Floating-Point Arithmetic

Lecturers

Claude-Pierre Jeannerod, Guillaume Melquiond, and Jean-Michel Muller.

Description

Calculations performed on a computer are built from the underlying arithmetic of the processors and thus, most often, floating-point (FP) arithmetic. In recent years, FP arithmetic has been undergoing a major and very interesting evolution, with the classical IEEE-754 specification being complemented with new formats and instructions, but also with alternative number systems. This evolution, which is mostly driven by new computational needs in artificial intelligence, is pushing towards the systematic use of very-low precision FP formats. While low-precision FP arithmetics have obvious performance advantages, they raise many questions when it comes to certifying the quality of the numerical computations that rely on them. Such correctness guarantees are becoming more and more necessary in many emerging application domains (such as autonomous vehicles), requiring in turn new approaches to the design and analysis of FP algorithms.

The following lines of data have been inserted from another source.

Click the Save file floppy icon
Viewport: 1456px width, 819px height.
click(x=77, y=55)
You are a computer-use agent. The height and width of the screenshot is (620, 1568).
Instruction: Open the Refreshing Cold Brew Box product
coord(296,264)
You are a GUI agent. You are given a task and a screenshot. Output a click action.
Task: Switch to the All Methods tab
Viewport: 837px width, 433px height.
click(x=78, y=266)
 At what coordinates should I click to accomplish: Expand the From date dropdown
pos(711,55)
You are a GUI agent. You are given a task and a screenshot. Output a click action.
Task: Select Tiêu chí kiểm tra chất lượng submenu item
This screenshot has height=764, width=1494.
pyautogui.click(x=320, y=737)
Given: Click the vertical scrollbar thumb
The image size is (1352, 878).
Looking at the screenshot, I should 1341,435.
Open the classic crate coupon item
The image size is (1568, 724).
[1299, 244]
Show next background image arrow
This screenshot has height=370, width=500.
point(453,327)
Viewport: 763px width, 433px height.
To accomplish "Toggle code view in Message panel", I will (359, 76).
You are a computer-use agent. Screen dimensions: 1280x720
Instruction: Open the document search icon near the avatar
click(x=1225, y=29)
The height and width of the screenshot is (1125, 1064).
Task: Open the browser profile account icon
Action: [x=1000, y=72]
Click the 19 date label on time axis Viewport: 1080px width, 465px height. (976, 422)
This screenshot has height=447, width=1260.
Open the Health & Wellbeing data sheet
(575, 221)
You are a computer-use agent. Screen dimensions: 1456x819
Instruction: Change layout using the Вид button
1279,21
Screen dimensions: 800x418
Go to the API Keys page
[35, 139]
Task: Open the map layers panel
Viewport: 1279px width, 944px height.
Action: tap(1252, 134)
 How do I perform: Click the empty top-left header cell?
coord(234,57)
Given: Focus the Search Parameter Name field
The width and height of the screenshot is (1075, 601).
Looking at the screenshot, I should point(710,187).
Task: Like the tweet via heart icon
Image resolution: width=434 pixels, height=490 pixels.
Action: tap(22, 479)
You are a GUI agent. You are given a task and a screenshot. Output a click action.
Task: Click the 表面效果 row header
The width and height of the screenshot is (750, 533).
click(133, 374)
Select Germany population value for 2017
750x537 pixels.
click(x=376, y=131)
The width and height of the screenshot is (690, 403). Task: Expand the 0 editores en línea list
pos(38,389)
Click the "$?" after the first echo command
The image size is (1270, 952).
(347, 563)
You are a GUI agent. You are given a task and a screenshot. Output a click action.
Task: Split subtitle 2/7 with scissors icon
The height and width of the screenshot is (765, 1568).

This course will offer a timely and comprehensive treatment of all these very recent and exciting developments, covering in particular the following topics:

Foundations of computer arithmetic: number systems, arithmetic algorithms, hardware designs
The latest (2019) revision of the IEEE-754 standard for FP arithmetic, and the on-preparation revision
Beyond IEEE-754: low-precision arithmetics and tensor-processing units
New error-analysis techniques: mixed-precision analysis, probabilistic models, statistical error analysis
Fast and accurate function evaluation: algorithms, certification tools, and libm implementation
Tools for computer-assisted analysis of numerical programs

Some references

The Mathematical-Function Computation Handbook, N. Beebe, Springer, 2017.
Computer Arithmetic and Formal Proofs: Verifying Floating-point Algorithms with the Coq System, S. Boldo and G. Melquiond, ISTE Press, 2017.
Handbook of Floating-Point Arithmetic, J.-M. Muller et al., Birkhäuser, 2018.
FP8 Formats for Deep Learning, NVIDIA, ARM, Intel, 2022.
Mixed precision algorithms in numerical linear algebra, H. Higham and T. Mary, Acta Numerica, 2022.
Floating-Point Arithmetic, S. Boldo, C.-P. Jeannerod, G. Melquiond, J.-M. Muller, Acta Numerica, 2023.
Arithmetic Formats for Machine Learning, IEEE SA Working Group P3109, 2023-2024.
Hardware Trends Impacting Floating-Point Computations In Scientific Applications, J. Dongarra et al., arXiv, 2024.